There is a lot of information and some form of debate as to the physical effect of asanas. The purpose of asanas is beyond the physical, but there is no denying the fact that asanas have a great physical impact on the body. The problem starts when we try to compare it with different forms of exercise or physical activity.
Let us look at the different types of physical activities before we understand about asanas.
Weight Bearing Exercise vs Non-weight bearing
Weight bearing exercises are those which involve the body to carry a load or bear some excess weight. The classic example of weight-bearing exercises is weight training. Some of us also land up doing a lot of weight bearing activity without realizing. Doing housework, lifting loads of any kind and bending or squatting in different ways are all weight bearing. For example, when we bend forward, the entire upper body weight shifts and the whole body needs to gear up to maintain the balance. Muscles contract and release as required. Similarly, side bends, backward bends and lifting the hands or legs above the body, are all weight bearing.
Non-weight bearing are those activities where we do not have to grapple with extra weight. Running, swimming, walking are examples of non-weight bearing activities. We require both types of exercises on a daily basis, else we become physically unfit.
Isotonic movements or exercises are those where the muscle movements involve the joints and bones and there is lengthening of the muscles. In these types of exercises, there is the isolation of certain muscles to increase their strength. Examples are weight training and running which help in muscular efficiency, maintenance, and weight management.

- [ASSIGNMENT A]
Reproduce everything in the passage on asanas and exercise from "There is a lot" down to "understand about asanas.".
- [ASSIGNMENT B]
Which activities does the passage on asanas and exercise name as examples of non-weight bearing activities?
The records are separate material and have no connection to the passage on asanas and exercise.

- [INFORMATION SHOWN]
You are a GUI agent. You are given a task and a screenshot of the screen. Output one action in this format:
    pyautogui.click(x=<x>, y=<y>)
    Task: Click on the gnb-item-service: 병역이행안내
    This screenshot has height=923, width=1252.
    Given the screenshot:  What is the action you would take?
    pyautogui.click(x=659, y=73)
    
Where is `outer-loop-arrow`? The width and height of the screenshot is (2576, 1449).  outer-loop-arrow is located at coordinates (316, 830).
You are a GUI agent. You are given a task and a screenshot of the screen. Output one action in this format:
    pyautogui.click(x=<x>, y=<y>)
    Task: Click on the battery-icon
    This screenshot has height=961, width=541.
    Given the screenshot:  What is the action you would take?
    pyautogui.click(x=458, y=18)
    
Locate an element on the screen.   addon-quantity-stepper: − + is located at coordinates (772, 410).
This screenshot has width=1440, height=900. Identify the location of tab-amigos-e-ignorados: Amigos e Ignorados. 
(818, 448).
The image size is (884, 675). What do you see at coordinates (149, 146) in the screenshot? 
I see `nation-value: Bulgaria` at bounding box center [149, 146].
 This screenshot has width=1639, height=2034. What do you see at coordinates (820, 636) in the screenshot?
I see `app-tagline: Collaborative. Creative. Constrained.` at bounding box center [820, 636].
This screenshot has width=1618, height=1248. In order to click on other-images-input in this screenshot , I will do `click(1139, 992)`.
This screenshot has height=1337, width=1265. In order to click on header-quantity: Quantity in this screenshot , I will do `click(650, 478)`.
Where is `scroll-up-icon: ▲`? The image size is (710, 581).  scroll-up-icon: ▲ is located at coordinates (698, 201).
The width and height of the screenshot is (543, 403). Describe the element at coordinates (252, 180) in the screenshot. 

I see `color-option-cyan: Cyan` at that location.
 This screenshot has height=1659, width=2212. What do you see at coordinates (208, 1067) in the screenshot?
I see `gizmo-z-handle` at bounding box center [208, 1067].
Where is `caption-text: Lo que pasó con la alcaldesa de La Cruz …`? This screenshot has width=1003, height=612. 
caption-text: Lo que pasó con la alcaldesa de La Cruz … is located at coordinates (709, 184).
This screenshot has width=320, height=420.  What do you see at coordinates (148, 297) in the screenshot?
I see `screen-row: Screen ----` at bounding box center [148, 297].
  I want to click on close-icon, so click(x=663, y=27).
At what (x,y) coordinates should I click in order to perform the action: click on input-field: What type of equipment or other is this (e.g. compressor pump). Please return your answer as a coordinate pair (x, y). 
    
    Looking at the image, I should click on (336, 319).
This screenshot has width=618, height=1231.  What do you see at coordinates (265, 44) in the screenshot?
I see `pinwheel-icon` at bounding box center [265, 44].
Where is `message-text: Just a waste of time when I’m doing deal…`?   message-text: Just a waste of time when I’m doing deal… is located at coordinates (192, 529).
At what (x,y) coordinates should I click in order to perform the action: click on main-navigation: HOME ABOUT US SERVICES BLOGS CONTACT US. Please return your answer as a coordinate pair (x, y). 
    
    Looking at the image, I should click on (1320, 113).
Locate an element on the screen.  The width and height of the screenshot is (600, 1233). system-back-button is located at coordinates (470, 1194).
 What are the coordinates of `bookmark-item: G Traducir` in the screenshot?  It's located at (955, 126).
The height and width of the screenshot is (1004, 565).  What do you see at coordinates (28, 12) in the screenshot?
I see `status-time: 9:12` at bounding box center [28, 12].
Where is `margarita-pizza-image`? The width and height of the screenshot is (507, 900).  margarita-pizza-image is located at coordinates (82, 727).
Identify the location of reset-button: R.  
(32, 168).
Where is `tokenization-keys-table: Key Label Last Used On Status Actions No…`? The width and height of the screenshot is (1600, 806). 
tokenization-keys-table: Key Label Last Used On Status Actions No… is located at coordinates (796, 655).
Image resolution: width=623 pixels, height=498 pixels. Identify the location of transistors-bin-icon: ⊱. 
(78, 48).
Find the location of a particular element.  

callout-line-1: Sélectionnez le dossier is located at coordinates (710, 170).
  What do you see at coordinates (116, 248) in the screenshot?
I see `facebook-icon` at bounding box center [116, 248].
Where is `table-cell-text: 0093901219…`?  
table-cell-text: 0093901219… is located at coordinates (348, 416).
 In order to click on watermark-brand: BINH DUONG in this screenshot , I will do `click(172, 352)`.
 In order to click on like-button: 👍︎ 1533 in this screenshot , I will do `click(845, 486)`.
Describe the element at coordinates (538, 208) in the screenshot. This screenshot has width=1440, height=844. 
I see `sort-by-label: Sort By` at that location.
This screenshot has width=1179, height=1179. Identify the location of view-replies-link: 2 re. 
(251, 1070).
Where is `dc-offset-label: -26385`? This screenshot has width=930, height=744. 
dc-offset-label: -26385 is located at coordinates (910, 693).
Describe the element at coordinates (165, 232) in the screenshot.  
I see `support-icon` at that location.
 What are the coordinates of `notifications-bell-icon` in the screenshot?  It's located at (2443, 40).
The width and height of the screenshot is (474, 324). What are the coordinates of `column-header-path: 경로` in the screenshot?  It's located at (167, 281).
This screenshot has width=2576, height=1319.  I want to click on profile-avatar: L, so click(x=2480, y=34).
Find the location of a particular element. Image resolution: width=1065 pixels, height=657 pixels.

- [WRITTEN RESPONSE A]
There is a lot of information and some form of debate as to the physical effect of asanas. The purpose of asanas is beyond the physical, but there is no denying the fact that asanas have a great physical impact on the body. The problem starts when we try to compare it with different forms of exercise or physical activity.
Let us look at the different types of physical activities before we understand about asanas.

- [WRITTEN RESPONSE B]
Running, swimming, and walking.